*SUPPLIED TEXT*
——————
One More ‘Free Lunch’ in Energy

 The Next Holy Grail

Over the years, I have probably been asked more often about the possibility of using water or air as a fuel source than any other topic. Could a car run on water? How about air? The public is perpetually infatuated by promises of cheap, abundant energy. Those who make such claims capture the imagination, and often the media headlines. The goal is usually to attract investment dollars, and these claims often go hand in hand with a solicitation for money.

A year and a half ago a British company called Air Fuel Synthesis (AFS) announced that it was producing gasoline from thin air. The media lapped it up, proclaiming it “the holy grail of the emerging green economy” and incorrectly claiming that burning the fuel produces “no emissions whatsoever.” I received a number of inquiries on this particular company, and I addressed these claims in Investors Beware of Fuel from Thin Air.

This past week I started to receive a number of inquiries about another press release that hinted at cheap, abundant energy. When I see a lot of interest in a particular story, I try to address the claims in a post as I am going to do here today.

These due diligence forays should be of interest to energy investors, because I detail how to dig past the press releases to find the truth underneath the hype. The purpose of these types of press releases is to garner attention and draw funding, and you, as an investor, want to know whether it is the opportunity of a lifetime or a fast way to lose your money. Of course you also want to know if this is a legitimate competitor to fossil fuels, in which case you may want to start thinking about shifting some money around.

Fueling Up With Seawater?

This time the proclaimed fuel source isn’t thin air, but rather something else that is exceedingly abundant: seawater. I started to get inquiries about this story right after it came out last week to sensational headlines such as this: Goodbye, Oil: US Navy Cracks New Renewable Energy Technology To Turn Seawater Into Fuel:

After decades of experiments, US Navy scientists believe they may have solved one of the world’s great challenges: how to turn seawater into fuel.
——————
*SOURCE DATA*

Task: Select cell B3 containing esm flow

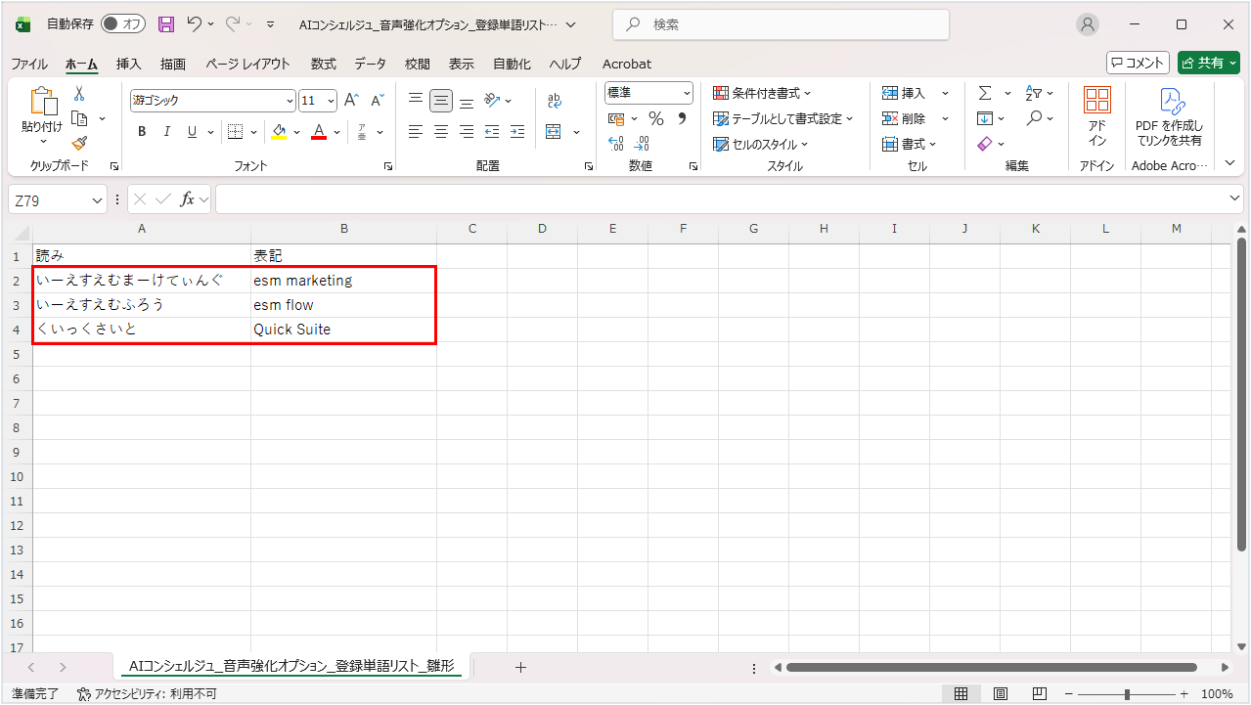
——————
*WORK TO DO*
- 1) Answer from the article on energy claims:
(a) Which company said it was producing gasoline from thin air, and when did it make that announcement?
(b) What is the title of the post in which the author addressed those claims?
(c) What abundant fuel source do the newer headlines promote?
- 2) Extend the article on energy claims from its last sentence, in the same voice.

*REPLIES*
- 1)
(a) Air Fuel Synthesis (AFS), a British company, made the announcement a year and a half ago.
(b) Investors Beware of Fuel from Thin Air.
(c) Seawater.

- 2)
The development of a liquid hydrocarbon fuel could one day relieve the military’s dependence on oil-based fuels and is being heralded as a “game changer” because it could allow military ships to develop their own fuel and stay operational 100 percent of the time, rather than having to refuel at sea.

First of all, turning seawater into fuel is something I can do with a battery and two pieces of wire. An electrical current breaks down the water into hydrogen (a fuel) and oxygen. Scientists have been doing this since 1800, and the process was used commercially throughout the 1800’s to produce hydrogen. But that doesn’t necessarily mean this is a viable process for producing transportation fuel.

Very Basic Thermodynamics

Most people aren’t familiar with thermodynamics, but they are very important for understanding these sorts of claims. Water is the product of combustion, as is carbon dioxide. They represent the products of energy use, and are not suitable as fuel unless modified. When someone refers to water as a fuel, that’s like saying that the spent ashes in your fireplace are fuel. No, they were fuel, and with a large amount of effort and energy could be converted back to fuel. But the large amount of energy required is the catch.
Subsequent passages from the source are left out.